-- Input start --

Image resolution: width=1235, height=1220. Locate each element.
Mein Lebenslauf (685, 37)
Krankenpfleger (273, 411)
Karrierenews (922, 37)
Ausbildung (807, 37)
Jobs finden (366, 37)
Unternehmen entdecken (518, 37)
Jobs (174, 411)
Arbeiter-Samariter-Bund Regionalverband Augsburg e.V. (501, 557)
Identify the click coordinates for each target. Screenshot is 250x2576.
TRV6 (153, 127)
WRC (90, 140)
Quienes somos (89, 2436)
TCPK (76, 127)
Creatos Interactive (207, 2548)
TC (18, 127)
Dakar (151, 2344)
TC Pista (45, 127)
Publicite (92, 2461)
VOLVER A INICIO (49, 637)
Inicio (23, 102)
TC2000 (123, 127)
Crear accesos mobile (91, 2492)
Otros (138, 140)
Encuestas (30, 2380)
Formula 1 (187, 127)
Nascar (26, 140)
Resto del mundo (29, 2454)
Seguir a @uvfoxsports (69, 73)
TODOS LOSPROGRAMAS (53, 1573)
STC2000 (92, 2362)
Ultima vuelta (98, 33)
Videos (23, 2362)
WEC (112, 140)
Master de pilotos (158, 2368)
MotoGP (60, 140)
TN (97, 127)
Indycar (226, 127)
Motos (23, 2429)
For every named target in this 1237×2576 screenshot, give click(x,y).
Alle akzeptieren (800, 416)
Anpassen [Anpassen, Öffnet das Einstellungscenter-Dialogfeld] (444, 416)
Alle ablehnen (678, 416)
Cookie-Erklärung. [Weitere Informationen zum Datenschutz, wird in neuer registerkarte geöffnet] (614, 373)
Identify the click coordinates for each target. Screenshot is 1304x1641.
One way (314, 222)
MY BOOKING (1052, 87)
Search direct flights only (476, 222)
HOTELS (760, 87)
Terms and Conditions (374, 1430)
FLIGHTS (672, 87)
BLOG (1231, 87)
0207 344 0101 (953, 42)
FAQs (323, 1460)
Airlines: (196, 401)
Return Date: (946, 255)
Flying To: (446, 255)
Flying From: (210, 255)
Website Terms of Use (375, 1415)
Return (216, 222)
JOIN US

-- Input end --

Exercise directions:
Format every one of the rows above as a numbered list, omitting any blank lines.

Output of the task:
1. Image resolution: width=1235, height=1220. Locate each element.
2. Mein Lebenslauf (685, 37)
3. Krankenpfleger (273, 411)
4. Karrierenews (922, 37)
5. Ausbildung (807, 37)
6. Jobs finden (366, 37)
7. Unternehmen entdecken (518, 37)
8. Jobs (174, 411)
9. Arbeiter-Samariter-Bund Regionalverband Augsburg e.V. (501, 557)
10. Identify the click coordinates for each target. Screenshot is 250x2576.
11. TRV6 (153, 127)
12. WRC (90, 140)
13. Quienes somos (89, 2436)
14. TCPK (76, 127)
15. Creatos Interactive (207, 2548)
16. TC (18, 127)
17. Dakar (151, 2344)
18. TC Pista (45, 127)
19. Publicite (92, 2461)
20. VOLVER A INICIO (49, 637)
21. Inicio (23, 102)
22. TC2000 (123, 127)
23. Crear accesos mobile (91, 2492)
24. Otros (138, 140)
25. Encuestas (30, 2380)
26. Formula 1 (187, 127)
27. Nascar (26, 140)
28. Resto del mundo (29, 2454)
29. Seguir a @uvfoxsports (69, 73)
30. TODOS LOSPROGRAMAS (53, 1573)
31. STC2000 (92, 2362)
32. Ultima vuelta (98, 33)
33. Videos (23, 2362)
34. WEC (112, 140)
35. Master de pilotos (158, 2368)
36. MotoGP (60, 140)
37. TN (97, 127)
38. Indycar (226, 127)
39. Motos (23, 2429)
40. For every named target in this 1237×2576 screenshot, give click(x,y).
41. Alle akzeptieren (800, 416)
42. Anpassen [Anpassen, Öffnet das Einstellungscenter-Dialogfeld] (444, 416)
43. Alle ablehnen (678, 416)
44. Cookie-Erklärung. [Weitere Informationen zum Datenschutz, wird in neuer registerkarte geöffnet] (614, 373)
45. Identify the click coordinates for each target. Screenshot is 1304x1641.
46. One way (314, 222)
47. MY BOOKING (1052, 87)
48. Search direct flights only (476, 222)
49. HOTELS (760, 87)
50. Terms and Conditions (374, 1430)
51. FLIGHTS (672, 87)
52. BLOG (1231, 87)
53. 0207 344 0101 (953, 42)
54. FAQs (323, 1460)
55. Airlines: (196, 401)
56. Return Date: (946, 255)
57. Flying To: (446, 255)
58. Flying From: (210, 255)
59. Website Terms of Use (375, 1415)
60. Return (216, 222)
61. JOIN US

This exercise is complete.